I was trying to do some simple networking on a little game I’m working on. I noticed some things weren’t really working out when they should be. After hours of troubleshooting, I decided to just run the game as a dedicated server, and in my player class, in the BeginPlay method, included an if statement that checks if Role == ROLE_Authority. If true, it would just UE_LOG something to let me know it was activated. When I activated it, the log was printed, even though there was only one person, and it was a Client. Running this on a non-dedicated server with two players printed the text twice, once for the Server, and the other for the Client again.
I thought I had a slight grasp onto these concepts of Authority, but this seemed to be completely opposite of what I thought. Do Clients have ROLE_Authority, or am I implementing my code incorrectly?
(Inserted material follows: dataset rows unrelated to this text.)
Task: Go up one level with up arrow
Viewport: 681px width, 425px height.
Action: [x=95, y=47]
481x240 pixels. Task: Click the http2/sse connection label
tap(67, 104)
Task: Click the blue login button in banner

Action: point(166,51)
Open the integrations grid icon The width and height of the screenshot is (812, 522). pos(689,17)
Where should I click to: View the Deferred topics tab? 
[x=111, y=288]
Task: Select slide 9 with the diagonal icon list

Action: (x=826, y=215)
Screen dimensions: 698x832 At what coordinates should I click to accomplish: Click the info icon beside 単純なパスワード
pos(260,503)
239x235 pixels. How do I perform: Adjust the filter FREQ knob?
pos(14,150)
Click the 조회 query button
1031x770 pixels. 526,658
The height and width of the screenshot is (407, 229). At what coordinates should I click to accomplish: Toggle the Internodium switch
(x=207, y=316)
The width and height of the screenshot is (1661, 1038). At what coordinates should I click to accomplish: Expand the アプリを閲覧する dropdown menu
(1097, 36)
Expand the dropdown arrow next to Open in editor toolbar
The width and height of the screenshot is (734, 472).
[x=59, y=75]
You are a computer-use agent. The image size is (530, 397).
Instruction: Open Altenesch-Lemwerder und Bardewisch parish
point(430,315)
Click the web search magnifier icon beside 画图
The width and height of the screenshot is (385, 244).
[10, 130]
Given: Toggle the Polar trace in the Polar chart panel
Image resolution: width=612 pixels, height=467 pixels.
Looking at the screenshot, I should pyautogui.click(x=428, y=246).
Actors spawned by the client itself have Role == ROLE_Authority on the client (since the actor only exists on the client, the client is also authoritative over it). So are you making sure the actor you’re spawning is spawned by the server, and only by the server? From your logging it sounds like the client is spawning the actor. If you’re triggering this from input, make sure you are calling a server RPC that then spawns the replicated actor.
Hmm… So I made it so that only the Server spawns the Actor, and it gave me some funky warning. “UNetDriver::ProcessRemoteFunction: No owning connection for actor”. So apparently my Actor doesn’t have an owning connection? Even when allowing it to spawn from Client or Server, I still get the warning.
Clients cannot call RPC’s on actors unless they are the “Owner” of that actor. The Owner is a replicated property which should be set by the Server. It can be changed whenever you like (SetOwner()), but the only the current owner is allowed to call RPC’s
Owners are typically pawns or player controllers - but so long as the chain of ownership is headed by a player controller you can call the RPC successfully.